MATERIAL PROVIDED:
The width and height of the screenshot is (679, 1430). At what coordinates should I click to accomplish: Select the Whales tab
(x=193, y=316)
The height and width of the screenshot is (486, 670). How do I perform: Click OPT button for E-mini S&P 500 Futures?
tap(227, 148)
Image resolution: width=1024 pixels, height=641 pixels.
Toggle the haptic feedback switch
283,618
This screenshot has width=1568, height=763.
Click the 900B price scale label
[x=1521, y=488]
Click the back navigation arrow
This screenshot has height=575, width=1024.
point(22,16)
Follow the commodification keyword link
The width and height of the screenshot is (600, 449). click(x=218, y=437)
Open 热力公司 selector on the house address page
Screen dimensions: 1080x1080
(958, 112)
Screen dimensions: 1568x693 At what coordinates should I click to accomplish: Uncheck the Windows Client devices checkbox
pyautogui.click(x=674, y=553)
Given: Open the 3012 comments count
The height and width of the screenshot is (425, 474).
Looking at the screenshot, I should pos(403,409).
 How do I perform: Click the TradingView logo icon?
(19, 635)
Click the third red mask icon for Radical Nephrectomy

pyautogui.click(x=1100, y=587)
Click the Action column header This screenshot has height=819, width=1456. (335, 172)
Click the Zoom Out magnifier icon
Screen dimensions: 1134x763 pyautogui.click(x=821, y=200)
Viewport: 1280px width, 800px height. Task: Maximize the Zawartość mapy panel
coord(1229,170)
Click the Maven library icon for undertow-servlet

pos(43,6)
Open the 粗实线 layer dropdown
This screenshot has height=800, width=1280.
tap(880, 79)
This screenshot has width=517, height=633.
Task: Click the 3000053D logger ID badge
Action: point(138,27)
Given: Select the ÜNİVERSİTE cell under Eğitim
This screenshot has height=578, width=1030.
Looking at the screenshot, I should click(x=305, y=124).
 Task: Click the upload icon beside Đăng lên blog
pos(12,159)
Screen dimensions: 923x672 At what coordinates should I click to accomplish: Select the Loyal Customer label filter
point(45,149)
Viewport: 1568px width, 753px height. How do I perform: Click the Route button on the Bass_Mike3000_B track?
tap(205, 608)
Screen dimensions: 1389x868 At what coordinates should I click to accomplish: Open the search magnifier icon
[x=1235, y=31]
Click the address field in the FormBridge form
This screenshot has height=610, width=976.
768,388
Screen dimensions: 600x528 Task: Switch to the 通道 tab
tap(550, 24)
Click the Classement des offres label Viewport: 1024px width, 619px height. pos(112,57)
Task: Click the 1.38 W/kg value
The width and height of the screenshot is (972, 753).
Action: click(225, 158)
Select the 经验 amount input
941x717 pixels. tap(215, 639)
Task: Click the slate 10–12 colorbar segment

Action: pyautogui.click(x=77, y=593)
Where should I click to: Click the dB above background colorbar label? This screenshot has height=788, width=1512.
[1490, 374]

TASK PROMPT:
Which lines above contain the word "address"? Copy each of them.

SOLUTION:
Open 热力公司 selector on the house address page
Click the address field in the FormBridge form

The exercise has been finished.